È vero che non è stata una partita di calcio, è vero che alcune delle accuse rivolte ad Andreotti, secondo il tribunale, sono storicamente fondate. Ma solo alcune: che peraltro sono di second’ordine rispetto alle principali si fa per dire. È vero che nelle motivazioni della sentenza si legge di «un’autentica, stabile ed amichevole disponibilità dell’imputato verso i mafiosi fino alla primavera del 1980». È pure vero, tuttavia, che l’architrave del processo che è stato al centro delle cronache verteva su altro: su altri tempi e su altra mafia, su un presunto incontro tra Andreotti e Totò Riina, su favori e interessamenti che Andreotti avrebbe garantito alla mafia più moderna, assassina, corleonese: ecco, da tutte queste accuse Andreotti è stato assolto e basta, e questo in tutti i gradi di giudizio. Le accuse precedenti al 1980, che ovviamente possono pesantemente contribuire all’opinione che ci si faccia di lui, riguardano una sua consapevolezza dei rapporti che il suo luogotenente Salvo Lima ebbe con un capomafia; riguardano un plausibile incontro di Andreotti con questo capomafia, circostanza in cui lo statista discusse del presidente della Sicilia Piersanti Mattarella prima che fosse assassinato nel 1980: ebbe, in pratica, un colloquio coi mandanti di un omicidio, e non lo denunciò alle autorità. Sono fatti pesanti, tra altri. I giudici, nelle loro motivazioni penalmente irrilevanti, non omettono tuttavia che Andreotti cambiò poi atteggiamento e contribuì a varare una specifica legislazione antimafia oltreché favorire il rimpatrio di Tommaso Buscetta: «Un progressivo e autentico impegno nella lotta contro la mafia che ha in definitiva compromesso la incolumità dei suoi amici e perfino messo a repentaglio quella sua e dei suoi familiari». E questo è interessante: anche se, come detto, al nostro discorso non interessa.
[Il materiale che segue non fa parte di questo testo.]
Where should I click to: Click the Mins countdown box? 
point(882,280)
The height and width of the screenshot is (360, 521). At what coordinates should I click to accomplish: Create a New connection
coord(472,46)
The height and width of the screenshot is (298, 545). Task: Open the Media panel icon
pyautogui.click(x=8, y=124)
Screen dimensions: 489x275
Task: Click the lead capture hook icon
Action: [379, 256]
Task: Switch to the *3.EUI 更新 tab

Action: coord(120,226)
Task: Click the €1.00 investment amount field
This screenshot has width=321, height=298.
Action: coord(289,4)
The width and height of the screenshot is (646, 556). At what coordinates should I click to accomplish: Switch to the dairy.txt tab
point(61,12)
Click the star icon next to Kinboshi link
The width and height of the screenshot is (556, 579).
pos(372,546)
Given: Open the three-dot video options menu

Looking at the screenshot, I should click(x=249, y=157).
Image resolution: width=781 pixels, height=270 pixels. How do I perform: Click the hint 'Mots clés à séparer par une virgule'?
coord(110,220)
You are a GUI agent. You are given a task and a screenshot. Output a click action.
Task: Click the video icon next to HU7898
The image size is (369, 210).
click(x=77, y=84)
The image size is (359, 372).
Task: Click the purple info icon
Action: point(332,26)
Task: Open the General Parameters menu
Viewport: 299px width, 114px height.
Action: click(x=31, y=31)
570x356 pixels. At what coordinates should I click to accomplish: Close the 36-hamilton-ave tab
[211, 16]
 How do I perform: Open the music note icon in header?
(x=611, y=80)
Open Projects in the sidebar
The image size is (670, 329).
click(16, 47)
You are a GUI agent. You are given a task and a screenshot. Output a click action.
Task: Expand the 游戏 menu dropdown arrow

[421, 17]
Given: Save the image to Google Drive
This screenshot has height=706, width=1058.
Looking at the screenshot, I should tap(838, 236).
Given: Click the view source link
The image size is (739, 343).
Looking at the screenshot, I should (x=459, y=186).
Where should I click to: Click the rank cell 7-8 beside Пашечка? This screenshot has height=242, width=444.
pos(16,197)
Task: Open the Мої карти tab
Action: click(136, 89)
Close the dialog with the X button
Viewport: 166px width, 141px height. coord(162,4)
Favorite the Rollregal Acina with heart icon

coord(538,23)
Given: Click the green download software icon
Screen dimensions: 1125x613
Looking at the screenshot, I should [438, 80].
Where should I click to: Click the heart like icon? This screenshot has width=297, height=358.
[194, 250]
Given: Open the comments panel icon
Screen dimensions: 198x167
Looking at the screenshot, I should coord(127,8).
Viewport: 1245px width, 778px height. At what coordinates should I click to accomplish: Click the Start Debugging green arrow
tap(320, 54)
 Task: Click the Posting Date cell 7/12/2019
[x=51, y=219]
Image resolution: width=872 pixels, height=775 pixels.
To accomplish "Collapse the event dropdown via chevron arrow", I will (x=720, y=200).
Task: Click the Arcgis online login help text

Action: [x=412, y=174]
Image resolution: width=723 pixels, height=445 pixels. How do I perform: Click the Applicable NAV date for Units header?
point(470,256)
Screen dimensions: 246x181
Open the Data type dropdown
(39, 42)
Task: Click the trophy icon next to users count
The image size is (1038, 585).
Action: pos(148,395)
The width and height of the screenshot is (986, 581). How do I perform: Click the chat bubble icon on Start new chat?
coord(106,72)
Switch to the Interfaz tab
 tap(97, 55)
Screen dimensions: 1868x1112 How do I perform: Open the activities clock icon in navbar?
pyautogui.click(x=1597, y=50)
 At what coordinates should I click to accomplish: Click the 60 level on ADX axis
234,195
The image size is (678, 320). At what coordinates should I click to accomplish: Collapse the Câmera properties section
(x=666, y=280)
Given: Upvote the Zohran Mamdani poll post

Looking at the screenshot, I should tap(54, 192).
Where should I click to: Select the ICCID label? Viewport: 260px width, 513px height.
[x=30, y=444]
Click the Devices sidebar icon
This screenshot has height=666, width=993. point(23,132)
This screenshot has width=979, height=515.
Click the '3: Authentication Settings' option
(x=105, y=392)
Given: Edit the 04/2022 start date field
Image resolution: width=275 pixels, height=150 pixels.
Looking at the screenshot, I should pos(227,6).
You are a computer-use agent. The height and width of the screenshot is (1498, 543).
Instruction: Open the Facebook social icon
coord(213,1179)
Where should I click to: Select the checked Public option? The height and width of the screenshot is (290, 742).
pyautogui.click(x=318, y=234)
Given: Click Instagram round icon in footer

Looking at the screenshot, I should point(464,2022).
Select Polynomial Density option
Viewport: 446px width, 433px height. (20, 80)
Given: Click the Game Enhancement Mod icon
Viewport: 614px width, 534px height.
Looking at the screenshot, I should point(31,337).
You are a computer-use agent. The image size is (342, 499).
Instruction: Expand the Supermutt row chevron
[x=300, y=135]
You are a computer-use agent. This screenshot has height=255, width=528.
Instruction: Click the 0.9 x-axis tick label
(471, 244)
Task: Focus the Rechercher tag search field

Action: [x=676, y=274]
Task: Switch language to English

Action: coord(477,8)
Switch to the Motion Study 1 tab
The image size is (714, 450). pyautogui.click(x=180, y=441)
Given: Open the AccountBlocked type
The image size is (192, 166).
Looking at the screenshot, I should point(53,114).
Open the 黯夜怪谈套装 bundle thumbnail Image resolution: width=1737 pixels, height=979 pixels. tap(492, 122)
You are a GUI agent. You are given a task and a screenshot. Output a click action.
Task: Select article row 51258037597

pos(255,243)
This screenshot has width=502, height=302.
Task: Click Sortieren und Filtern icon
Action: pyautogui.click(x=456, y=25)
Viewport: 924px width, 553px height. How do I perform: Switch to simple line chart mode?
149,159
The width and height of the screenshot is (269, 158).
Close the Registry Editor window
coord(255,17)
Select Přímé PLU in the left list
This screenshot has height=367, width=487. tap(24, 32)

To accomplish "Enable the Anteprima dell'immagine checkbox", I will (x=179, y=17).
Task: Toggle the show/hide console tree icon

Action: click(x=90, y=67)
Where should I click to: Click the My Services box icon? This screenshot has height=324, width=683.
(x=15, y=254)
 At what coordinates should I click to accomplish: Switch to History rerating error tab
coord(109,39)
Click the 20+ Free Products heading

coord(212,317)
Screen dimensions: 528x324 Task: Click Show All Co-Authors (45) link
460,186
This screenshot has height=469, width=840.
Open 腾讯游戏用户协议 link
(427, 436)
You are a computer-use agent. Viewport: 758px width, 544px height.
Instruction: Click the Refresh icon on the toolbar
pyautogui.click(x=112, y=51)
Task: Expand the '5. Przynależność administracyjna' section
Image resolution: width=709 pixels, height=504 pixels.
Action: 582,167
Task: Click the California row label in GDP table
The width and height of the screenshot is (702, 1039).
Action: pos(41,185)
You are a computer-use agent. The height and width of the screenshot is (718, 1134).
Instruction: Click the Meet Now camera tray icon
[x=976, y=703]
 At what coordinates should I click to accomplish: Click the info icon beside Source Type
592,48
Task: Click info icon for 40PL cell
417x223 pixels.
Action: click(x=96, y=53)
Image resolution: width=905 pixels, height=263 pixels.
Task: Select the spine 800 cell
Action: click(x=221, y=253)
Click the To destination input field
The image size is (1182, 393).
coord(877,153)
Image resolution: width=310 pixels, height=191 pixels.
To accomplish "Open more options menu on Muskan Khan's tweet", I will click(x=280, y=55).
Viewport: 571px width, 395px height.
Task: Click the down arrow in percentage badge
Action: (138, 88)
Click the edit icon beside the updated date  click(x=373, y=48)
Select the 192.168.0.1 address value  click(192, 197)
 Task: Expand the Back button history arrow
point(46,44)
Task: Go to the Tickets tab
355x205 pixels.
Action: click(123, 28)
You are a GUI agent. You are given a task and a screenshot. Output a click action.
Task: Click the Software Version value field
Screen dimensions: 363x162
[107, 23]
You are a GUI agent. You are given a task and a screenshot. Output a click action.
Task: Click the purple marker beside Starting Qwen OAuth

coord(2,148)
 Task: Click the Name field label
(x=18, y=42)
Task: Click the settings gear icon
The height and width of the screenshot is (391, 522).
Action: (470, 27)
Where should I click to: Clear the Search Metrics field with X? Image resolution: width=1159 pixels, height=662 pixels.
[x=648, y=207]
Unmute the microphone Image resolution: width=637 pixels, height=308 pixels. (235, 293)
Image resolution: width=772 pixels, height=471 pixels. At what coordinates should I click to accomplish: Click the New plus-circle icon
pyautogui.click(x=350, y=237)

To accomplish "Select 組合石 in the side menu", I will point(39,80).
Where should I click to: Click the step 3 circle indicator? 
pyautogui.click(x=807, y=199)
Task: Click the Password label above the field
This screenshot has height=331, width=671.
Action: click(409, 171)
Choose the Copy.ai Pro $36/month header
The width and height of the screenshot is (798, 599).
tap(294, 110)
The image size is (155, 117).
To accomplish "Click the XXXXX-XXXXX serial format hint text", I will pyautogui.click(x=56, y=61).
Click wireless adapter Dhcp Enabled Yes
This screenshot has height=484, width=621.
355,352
Interessa ripetere che, con la verità storica e la verità giudiziaria, non si può fare il gioco delle tre tavolette. Interessa ripetere che il definire Andreotti primariamente «colpevole» o «prescritto» è un falso che antepone profili extragiudiziari a una piena assoluzione giudiziaria. E questo per ragioni politiche o di strenua difesa di chi quel processo l’ha perduto: il procuratore Giancarlo Caselli e i suoi sostituti oltre all’apparato massmediatico che ancor oggi ricama distinguo. O, peggio, mente nella sostanza. Ancora ieri, infatti, sul solito Fatto Quotidiano (online) si scriveva questo: «Chi ha voluto delegittimare i magistrati di Palermo e osannare Giulio Andreotti ha sempre detto che è stato assolto dall’accusa di associazione mafiosa... Ma non è così». E invece è così. Giancarlo Caselli, che definisce Andreotti «colpevole fino al 1980», appartiene alla categoria del faziosi. Una come Giulia Sarti, deputata del Movimento 5 Stelle che ha parlato di «condannato prescritto per mafia», appartiene alla categoria delle ignoranti. Giulio Andreotti è morto incensurato: a parte una condanna per diffamazione. Dire che l’avrebbero condannato se non fosse stato prescritto è come dire che l’avrebbero condannato se non l’avessero assolto.